Bereitgestelltes Material:
===============
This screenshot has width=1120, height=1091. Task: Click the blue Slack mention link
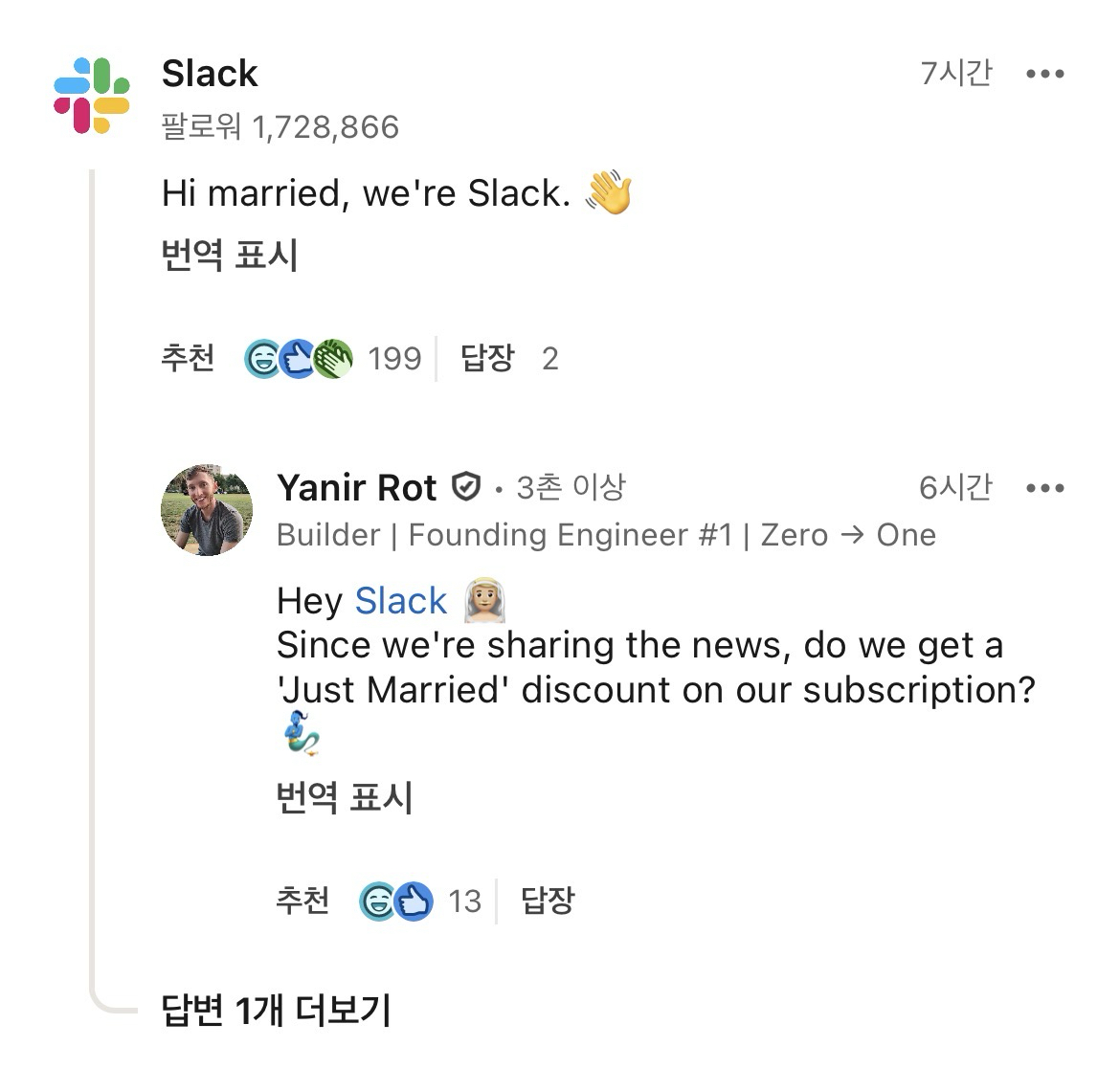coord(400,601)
===============
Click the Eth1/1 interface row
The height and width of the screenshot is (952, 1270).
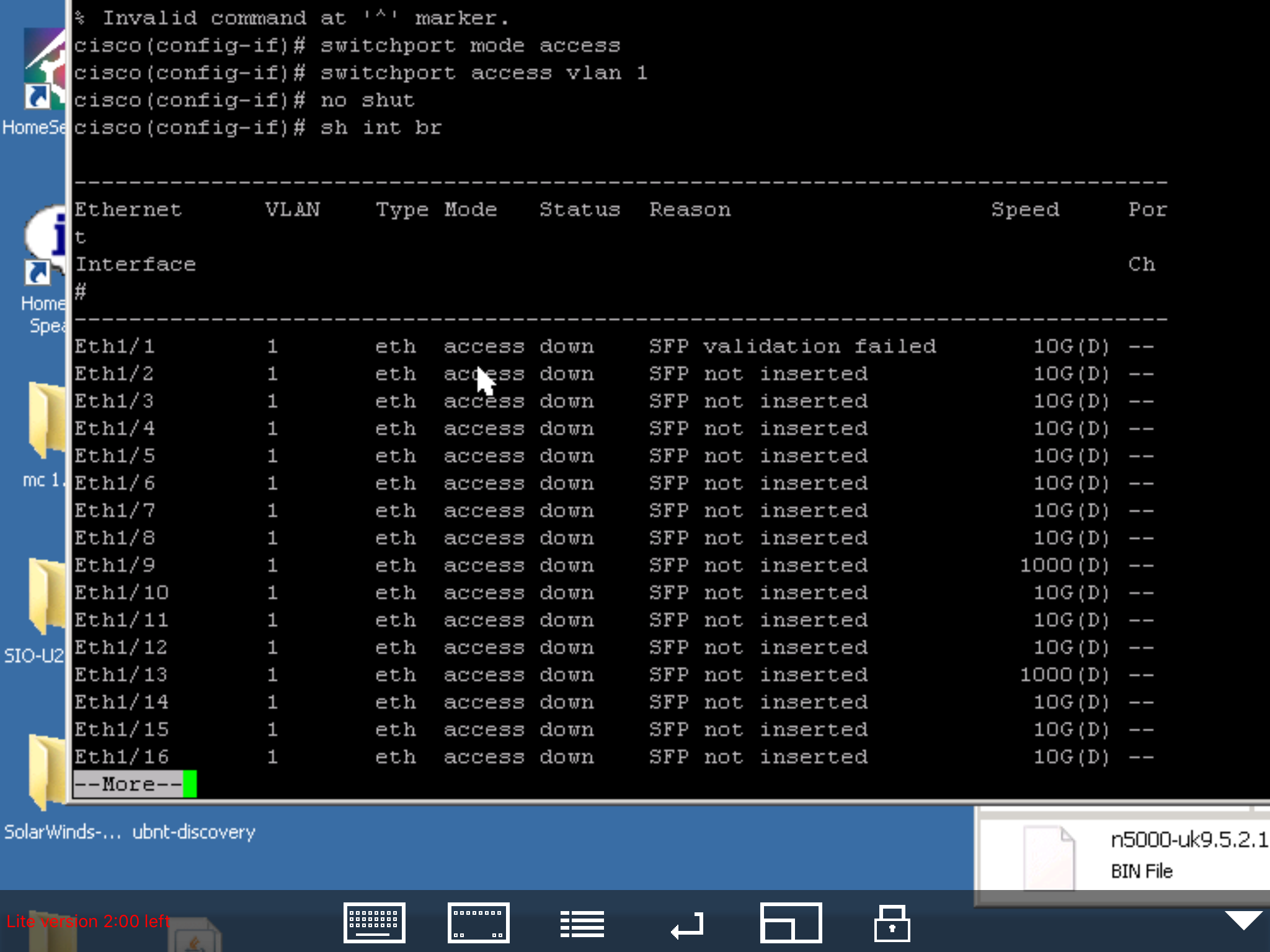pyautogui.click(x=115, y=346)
===============
Angegebenes Ziel: Konvertiere die Zeilen ab der Zeile mit „This screenshot has“ bis einschließlich der Zeile mit „coord(400,601)“ in eine JSON-Liste von Strings mit je einem Eintrag pro Zeile, wobei Leerzeilen entfallen. Lass die Bilder in der Ausgabe weg.

Die Antwort:
[
  "This screenshot has width=1120, height=1091. Task: Click the blue Slack mention link",
  "coord(400,601)"
]